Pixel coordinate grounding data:
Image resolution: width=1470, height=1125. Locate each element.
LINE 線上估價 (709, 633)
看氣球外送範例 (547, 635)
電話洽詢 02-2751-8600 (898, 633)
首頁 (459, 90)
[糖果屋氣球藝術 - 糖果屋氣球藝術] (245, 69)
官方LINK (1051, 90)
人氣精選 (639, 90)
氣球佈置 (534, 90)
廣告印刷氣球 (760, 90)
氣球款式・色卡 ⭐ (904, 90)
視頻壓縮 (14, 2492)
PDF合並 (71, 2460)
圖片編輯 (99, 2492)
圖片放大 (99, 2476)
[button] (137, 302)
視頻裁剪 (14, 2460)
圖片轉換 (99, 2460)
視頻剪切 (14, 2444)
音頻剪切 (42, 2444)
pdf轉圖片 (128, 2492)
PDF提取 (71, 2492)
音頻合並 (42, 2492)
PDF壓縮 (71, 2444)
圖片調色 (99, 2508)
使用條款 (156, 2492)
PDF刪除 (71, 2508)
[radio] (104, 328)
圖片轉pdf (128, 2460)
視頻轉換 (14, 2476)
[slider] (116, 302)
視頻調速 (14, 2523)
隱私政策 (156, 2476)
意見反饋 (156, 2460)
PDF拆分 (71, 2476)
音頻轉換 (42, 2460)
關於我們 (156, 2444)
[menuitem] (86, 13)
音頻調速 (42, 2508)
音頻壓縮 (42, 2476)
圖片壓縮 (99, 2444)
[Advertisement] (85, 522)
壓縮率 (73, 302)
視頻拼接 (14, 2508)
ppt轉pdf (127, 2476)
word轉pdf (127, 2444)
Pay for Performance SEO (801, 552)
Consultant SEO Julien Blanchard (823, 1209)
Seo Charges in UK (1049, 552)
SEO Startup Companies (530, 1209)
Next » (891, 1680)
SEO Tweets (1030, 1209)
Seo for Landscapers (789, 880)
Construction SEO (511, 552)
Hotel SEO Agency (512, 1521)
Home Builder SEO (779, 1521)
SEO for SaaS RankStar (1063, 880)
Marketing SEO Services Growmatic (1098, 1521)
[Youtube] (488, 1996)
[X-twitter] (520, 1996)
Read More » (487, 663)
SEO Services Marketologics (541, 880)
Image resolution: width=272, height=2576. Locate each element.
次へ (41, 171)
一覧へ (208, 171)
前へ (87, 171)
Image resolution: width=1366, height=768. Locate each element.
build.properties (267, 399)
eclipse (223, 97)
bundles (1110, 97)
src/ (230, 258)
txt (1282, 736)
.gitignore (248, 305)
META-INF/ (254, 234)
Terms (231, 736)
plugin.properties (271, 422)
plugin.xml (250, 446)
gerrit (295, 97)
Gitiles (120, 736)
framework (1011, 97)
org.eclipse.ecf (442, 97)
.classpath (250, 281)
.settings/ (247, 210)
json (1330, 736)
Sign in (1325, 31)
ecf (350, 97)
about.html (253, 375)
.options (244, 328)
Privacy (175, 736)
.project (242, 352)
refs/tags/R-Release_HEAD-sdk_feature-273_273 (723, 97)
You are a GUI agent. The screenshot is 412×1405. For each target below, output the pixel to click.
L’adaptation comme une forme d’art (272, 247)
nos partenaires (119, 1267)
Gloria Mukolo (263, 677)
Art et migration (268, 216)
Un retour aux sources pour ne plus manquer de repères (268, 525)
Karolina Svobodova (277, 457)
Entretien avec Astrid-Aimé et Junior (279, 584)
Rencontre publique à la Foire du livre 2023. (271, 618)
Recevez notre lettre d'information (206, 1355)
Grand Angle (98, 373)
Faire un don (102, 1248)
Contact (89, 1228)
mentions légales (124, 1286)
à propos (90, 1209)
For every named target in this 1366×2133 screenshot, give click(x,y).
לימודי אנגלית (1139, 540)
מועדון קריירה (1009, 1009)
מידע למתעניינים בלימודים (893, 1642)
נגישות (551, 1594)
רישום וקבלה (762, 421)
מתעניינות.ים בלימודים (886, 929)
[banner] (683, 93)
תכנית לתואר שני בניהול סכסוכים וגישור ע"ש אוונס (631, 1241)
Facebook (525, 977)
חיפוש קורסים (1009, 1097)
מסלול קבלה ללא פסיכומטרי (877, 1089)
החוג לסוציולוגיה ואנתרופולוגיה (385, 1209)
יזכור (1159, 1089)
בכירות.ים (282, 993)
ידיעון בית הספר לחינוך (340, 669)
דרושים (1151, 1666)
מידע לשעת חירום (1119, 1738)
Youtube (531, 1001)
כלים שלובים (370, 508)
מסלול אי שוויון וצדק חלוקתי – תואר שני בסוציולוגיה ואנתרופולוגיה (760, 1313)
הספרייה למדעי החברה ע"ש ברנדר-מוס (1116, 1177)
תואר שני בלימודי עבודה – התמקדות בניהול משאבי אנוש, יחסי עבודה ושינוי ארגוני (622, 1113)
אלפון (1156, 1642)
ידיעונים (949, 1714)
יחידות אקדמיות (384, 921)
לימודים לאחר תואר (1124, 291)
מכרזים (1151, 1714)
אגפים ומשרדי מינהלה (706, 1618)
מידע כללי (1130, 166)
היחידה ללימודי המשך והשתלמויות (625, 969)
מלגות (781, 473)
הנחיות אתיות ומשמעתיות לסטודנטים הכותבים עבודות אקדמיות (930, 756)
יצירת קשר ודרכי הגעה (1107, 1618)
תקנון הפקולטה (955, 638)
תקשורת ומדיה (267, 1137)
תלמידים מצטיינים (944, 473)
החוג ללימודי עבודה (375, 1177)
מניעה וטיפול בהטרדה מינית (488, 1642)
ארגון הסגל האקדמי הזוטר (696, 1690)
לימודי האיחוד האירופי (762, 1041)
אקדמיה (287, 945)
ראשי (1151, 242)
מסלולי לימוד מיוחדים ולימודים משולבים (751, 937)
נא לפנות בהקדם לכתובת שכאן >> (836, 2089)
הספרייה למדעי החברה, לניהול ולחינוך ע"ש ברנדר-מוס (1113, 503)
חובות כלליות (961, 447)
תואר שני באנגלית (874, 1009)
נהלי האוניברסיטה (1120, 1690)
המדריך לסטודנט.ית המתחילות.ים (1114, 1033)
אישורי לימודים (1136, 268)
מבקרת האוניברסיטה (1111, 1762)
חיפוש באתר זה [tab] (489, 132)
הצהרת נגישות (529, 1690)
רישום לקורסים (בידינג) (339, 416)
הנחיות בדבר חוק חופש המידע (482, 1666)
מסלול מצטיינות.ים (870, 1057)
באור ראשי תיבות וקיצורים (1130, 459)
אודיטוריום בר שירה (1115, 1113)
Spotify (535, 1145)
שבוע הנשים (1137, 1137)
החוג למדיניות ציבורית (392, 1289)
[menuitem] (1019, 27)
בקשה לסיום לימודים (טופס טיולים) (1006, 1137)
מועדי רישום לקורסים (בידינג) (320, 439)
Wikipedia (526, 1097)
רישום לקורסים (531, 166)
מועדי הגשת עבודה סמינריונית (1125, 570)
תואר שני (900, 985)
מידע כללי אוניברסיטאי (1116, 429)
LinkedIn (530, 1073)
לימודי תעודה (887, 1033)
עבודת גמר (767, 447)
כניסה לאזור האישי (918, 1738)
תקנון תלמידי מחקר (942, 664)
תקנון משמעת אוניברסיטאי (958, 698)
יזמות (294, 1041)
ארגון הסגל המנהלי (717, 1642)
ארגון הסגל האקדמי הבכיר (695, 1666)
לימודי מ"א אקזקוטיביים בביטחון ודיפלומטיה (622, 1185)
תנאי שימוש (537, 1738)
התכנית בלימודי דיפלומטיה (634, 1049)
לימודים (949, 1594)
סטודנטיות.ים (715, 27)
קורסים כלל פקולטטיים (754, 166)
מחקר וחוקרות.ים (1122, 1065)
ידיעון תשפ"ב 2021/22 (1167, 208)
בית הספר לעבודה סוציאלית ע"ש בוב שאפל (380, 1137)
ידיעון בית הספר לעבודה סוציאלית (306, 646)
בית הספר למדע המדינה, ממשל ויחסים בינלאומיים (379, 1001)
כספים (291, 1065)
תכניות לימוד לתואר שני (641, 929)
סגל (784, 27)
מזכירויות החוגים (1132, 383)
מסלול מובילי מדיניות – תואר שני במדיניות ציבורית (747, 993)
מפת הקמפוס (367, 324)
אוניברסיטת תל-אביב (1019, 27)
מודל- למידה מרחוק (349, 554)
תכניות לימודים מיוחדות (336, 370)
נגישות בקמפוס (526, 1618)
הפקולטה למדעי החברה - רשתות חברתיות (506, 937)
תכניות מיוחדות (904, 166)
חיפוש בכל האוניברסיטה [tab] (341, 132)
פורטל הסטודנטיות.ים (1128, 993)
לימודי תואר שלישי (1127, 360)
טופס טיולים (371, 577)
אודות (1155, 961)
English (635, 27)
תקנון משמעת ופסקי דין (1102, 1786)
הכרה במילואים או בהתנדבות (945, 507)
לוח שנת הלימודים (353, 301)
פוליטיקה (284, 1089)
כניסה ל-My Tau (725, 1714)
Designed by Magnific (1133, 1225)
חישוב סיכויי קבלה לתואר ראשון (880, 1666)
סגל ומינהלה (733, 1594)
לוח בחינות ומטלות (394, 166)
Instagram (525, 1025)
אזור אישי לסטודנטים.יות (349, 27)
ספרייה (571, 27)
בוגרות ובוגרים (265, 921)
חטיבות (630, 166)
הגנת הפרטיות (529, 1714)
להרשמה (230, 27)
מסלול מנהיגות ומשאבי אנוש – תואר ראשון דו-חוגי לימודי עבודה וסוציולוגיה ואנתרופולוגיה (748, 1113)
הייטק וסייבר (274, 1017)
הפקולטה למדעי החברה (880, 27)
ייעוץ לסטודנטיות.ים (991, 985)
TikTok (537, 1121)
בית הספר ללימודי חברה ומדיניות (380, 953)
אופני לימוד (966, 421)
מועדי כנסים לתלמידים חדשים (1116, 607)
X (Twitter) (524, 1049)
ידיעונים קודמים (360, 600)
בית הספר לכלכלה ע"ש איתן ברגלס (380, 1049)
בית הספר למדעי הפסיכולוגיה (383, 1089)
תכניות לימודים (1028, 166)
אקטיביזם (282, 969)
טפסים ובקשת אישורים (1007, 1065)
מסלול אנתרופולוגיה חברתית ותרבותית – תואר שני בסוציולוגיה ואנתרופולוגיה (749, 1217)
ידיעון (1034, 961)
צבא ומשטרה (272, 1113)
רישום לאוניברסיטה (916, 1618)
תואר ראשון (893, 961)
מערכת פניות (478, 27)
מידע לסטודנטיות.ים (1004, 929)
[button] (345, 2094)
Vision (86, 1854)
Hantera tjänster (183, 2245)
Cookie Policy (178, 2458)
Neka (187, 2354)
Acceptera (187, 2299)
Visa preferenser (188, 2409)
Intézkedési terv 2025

§ **Work required**: Copy exactly. The range runs from the line containing "Acceptera (187, 2299)" through the last line of the data.

§ **Solution for this problem**:
Acceptera (187, 2299)
Visa preferenser (188, 2409)
Intézkedési terv 2025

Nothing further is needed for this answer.